- _Excerpt provided_
____________________

In an effort to promote safe smart contract use, a group of Ethereum startups has founded a new initiative. The Ethereum Trust Alliance (ETA) will provide smart contract ratings, informing users of an application’s reliability.
Previous examples of smart contract vulnerabilities have resulted in millions of dollars of missing funds. The ETA hopes to prevent similar occurring again. Good information about the trustworthiness of a smart contract may well drive Ethereum adoption going forward.
ETA Understands Not Everyone Can Audit Their Own Ethereum Smart Contract
Public blockchain projects, like Bitcoin and Ethereum, are open source. That means that any individual can inspect the code for flaws, vulnerabilities, or back doors.
Whilst it’s true that anyone can look at the code itself, not everyone can actually understand it. Furthermore, those that can understand the purpose of an application from the code alone still might not fully grasp the implications of the different lines of code.
— Ethereum Trust Alliance (@ethtrustorg) February 3, 2020
With major smart contract flaws, such as the DAO, still fresh in memory, unknown vulnerabilities in smart contracts may well be putting potential users off adopting Ethereum-based applications. Aiming to address that is the Ethereum Trust Alliance.
Forming the ETA are various blockchain startups. These include MythX, Runtime Verification, Quantstamp, ConsenSys Diligence, SooHoo, and SmartDec. According to a post to the group’s website from earlier today, the ETA is committed to developing a security rating system to quickly reference if an auditor has inspected a specific smart contract.

____________________

- _Instructions_
(1) Name every blockchain startup that the article above on the Ethereum Trust Alliance lists as forming the group.
(2) Pick up the article on the Ethereum Trust Alliance after its final sentence and keep writing it.

____________________

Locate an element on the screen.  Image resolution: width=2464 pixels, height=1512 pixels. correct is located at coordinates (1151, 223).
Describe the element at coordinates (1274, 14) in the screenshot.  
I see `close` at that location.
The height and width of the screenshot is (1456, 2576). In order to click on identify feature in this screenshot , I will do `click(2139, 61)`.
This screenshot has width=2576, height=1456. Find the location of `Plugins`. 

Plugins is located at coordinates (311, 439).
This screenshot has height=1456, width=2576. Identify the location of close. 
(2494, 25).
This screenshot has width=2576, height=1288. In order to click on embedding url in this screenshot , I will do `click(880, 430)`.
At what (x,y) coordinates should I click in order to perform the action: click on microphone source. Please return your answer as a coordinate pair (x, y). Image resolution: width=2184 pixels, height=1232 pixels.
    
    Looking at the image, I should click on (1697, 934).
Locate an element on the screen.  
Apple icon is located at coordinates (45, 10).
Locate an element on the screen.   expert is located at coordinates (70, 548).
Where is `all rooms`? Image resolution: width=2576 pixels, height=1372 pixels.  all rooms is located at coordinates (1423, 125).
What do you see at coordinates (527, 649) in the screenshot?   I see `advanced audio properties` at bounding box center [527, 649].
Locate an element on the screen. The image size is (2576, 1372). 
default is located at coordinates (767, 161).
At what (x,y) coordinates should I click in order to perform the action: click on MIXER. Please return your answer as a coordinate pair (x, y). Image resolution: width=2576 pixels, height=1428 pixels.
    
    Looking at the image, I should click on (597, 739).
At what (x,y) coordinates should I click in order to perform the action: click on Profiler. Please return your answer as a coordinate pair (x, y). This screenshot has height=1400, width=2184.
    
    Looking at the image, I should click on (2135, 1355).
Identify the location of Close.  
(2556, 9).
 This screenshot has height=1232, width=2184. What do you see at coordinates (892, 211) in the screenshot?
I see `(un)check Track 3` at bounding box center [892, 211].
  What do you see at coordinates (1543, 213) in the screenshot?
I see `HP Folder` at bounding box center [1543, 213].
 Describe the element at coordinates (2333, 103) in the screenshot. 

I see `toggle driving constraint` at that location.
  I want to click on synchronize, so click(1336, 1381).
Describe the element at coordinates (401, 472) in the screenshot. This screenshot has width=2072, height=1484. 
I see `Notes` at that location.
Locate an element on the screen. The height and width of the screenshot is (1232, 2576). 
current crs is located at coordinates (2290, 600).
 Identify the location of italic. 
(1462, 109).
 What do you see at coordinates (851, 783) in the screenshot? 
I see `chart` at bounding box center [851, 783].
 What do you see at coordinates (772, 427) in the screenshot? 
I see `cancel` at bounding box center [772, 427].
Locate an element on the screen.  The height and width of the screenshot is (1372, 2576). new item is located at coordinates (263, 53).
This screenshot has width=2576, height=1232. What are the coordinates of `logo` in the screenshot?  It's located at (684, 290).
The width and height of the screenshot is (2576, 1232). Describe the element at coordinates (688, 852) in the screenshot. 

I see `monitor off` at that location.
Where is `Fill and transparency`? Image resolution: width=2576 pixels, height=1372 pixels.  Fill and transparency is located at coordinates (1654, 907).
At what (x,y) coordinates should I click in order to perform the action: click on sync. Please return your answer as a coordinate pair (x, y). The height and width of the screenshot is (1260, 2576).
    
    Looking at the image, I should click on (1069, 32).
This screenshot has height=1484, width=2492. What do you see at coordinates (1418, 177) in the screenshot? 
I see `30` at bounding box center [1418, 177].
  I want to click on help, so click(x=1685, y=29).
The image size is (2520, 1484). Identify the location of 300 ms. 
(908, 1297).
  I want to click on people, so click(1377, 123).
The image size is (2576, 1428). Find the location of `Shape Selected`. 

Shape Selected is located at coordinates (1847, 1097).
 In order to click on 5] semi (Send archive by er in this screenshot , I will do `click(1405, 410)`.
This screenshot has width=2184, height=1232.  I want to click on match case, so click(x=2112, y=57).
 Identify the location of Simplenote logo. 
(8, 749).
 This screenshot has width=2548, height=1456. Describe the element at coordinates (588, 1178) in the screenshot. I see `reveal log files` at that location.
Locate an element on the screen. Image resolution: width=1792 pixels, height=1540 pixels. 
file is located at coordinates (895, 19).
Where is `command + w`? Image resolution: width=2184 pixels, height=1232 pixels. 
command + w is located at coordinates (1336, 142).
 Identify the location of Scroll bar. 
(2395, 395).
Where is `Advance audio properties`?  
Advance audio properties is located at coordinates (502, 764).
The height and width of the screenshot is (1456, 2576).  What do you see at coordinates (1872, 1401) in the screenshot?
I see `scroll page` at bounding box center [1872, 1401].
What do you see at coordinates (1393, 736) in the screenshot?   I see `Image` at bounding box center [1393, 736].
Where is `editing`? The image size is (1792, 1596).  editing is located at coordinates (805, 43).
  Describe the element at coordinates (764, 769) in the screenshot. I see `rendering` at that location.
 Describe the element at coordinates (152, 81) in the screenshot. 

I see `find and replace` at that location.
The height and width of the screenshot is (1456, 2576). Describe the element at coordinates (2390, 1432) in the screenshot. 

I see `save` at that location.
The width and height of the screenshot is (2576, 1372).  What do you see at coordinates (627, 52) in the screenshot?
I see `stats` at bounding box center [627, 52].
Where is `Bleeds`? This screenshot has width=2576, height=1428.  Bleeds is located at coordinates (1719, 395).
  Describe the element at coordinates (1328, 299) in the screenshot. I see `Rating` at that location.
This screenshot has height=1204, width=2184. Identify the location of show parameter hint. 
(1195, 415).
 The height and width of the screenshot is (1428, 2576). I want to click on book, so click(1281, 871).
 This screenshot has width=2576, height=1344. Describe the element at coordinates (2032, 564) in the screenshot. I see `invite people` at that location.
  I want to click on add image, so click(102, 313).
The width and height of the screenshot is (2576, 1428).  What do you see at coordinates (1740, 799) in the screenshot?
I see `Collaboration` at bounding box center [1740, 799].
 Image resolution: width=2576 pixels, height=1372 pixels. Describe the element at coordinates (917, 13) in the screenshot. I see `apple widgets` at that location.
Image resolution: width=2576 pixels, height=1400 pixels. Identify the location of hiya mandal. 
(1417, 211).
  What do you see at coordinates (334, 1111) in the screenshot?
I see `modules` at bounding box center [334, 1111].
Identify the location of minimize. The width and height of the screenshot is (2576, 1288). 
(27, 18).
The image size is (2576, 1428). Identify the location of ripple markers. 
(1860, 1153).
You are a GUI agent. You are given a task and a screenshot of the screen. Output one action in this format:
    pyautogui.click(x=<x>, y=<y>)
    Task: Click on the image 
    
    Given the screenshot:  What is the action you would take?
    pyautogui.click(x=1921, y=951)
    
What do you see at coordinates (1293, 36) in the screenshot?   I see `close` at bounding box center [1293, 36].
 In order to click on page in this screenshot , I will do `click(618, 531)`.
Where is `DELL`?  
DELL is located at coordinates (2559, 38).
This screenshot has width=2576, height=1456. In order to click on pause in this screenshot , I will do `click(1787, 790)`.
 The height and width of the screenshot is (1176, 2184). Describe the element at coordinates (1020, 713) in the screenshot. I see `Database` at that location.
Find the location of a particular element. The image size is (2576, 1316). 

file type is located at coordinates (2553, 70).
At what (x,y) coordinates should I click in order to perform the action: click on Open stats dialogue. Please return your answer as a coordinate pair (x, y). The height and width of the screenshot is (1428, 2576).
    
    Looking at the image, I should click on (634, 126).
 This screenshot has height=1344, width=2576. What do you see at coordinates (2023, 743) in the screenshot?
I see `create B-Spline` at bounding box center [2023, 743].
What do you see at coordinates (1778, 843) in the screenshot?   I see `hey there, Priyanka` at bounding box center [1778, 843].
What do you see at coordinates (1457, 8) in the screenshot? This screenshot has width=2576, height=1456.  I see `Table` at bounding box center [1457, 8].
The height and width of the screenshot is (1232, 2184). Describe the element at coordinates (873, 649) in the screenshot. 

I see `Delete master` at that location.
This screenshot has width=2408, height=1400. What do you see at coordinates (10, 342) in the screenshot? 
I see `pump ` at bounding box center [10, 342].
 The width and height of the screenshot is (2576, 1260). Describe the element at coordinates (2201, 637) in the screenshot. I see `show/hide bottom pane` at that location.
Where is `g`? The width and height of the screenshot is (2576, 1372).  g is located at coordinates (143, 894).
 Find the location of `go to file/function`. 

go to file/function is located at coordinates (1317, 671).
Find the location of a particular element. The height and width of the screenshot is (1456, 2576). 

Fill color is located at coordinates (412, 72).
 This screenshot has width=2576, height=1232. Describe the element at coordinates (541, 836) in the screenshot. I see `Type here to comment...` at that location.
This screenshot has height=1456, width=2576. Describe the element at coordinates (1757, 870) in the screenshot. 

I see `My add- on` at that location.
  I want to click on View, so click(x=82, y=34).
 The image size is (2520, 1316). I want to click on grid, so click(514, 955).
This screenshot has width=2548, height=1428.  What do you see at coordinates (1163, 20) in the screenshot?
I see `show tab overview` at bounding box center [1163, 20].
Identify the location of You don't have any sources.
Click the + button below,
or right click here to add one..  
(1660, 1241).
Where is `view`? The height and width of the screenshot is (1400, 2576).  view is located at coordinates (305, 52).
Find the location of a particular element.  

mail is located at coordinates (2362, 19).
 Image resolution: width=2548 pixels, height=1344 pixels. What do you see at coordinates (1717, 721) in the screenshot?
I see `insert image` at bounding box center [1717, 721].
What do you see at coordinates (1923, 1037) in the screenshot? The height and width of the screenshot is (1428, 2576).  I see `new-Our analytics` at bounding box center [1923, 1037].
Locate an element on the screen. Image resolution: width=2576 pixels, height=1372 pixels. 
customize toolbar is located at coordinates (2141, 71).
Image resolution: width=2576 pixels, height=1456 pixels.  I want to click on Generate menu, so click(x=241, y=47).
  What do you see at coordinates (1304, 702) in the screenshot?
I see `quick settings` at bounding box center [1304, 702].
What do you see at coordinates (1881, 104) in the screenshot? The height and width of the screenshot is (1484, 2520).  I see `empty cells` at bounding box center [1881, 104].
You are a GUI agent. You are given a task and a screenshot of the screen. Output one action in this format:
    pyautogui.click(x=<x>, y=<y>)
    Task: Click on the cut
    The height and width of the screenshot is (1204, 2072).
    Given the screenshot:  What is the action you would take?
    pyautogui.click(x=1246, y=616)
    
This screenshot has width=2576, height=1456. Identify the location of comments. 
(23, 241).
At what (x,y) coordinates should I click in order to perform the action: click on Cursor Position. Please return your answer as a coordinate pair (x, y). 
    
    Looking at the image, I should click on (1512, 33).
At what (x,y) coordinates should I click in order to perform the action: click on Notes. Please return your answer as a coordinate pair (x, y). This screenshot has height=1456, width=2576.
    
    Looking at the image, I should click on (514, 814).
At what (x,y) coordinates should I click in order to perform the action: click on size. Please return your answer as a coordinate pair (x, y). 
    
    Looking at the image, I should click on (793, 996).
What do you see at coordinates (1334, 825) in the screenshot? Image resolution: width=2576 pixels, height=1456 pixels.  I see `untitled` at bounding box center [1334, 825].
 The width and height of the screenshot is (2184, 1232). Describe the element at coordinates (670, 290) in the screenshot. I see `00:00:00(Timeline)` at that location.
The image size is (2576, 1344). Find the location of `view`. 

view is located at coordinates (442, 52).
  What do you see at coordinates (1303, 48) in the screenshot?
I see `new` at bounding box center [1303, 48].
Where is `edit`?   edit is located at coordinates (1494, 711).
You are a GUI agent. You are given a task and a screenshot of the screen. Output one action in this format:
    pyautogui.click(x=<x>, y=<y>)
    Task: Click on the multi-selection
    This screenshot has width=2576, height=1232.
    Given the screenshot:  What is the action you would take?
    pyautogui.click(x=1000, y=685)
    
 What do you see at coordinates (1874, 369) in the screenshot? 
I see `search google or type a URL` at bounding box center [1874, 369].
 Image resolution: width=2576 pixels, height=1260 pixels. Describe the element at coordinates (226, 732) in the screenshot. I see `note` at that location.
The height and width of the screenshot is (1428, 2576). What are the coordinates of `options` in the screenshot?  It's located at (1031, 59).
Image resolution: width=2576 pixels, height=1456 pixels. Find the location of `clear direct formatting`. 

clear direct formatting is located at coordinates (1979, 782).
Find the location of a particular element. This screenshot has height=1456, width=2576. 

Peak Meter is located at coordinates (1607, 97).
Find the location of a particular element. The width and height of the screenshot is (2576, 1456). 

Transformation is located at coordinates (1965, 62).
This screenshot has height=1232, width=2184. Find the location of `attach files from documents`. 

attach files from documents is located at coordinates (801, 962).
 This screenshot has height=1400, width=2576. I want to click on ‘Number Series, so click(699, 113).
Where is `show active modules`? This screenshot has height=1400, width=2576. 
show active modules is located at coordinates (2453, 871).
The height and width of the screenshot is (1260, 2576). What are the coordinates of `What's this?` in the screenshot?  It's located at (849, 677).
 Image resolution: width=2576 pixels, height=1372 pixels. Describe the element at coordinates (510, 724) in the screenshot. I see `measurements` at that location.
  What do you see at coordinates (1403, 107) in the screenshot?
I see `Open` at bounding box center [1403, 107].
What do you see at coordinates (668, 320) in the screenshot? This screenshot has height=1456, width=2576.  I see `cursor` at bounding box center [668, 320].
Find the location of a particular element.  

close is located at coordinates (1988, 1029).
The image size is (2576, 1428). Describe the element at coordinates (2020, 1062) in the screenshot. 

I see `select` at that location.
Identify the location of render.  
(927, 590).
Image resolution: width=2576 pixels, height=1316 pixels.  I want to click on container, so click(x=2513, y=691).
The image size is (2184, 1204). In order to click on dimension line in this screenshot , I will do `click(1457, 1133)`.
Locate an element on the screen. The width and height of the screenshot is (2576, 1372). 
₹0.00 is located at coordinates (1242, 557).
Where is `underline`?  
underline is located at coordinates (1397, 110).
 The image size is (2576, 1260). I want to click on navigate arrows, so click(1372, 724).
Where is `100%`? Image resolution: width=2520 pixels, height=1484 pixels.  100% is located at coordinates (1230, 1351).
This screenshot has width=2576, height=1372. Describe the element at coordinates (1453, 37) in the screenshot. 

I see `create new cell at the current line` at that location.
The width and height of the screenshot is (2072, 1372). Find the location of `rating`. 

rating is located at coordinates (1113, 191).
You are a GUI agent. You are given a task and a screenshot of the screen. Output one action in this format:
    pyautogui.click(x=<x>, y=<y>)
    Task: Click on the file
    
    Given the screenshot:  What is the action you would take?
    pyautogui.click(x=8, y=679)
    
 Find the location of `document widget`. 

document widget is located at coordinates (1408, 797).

____________________

- _Answers to each task_
(1) MythX, Runtime Verification, Quantstamp, ConsenSys Diligence, SooHoo, SmartDec

(2)
Such a system would allow Ethereum users to quickly tell if a smart contract had known flaws making its use potentially risky. The authors of the post liken the new system to existing credit ratings agencies, such as Moody’s.
According to the post, the Ethereum Trust Alliance hopes to create a registry of smart contracts with these security ratings. This will allow a potential user that lacks a technical background to make a more informed decision about whether to use the contract in question.
The ETA writes:
“If only we had these ratings during the ICO boom of 2017, we believe that many of us who were woefully uninformed about fundamental risk indicators would have had the information required to make better decisions.”
ETA Starts Work on Improving Smart Contact Safety
The post states that the group has already been working towards its stated goals. Today’s announcement reportedly concludes the first phase of its plans.
Going forward, the Ethereum Trust Alliance will start working on its first specification. This will include definitions and requirements of ratings levels, requirements for security tools and auditors, an application process for those developers wanting the ETA to look at smart contracts, and API/registry specifications.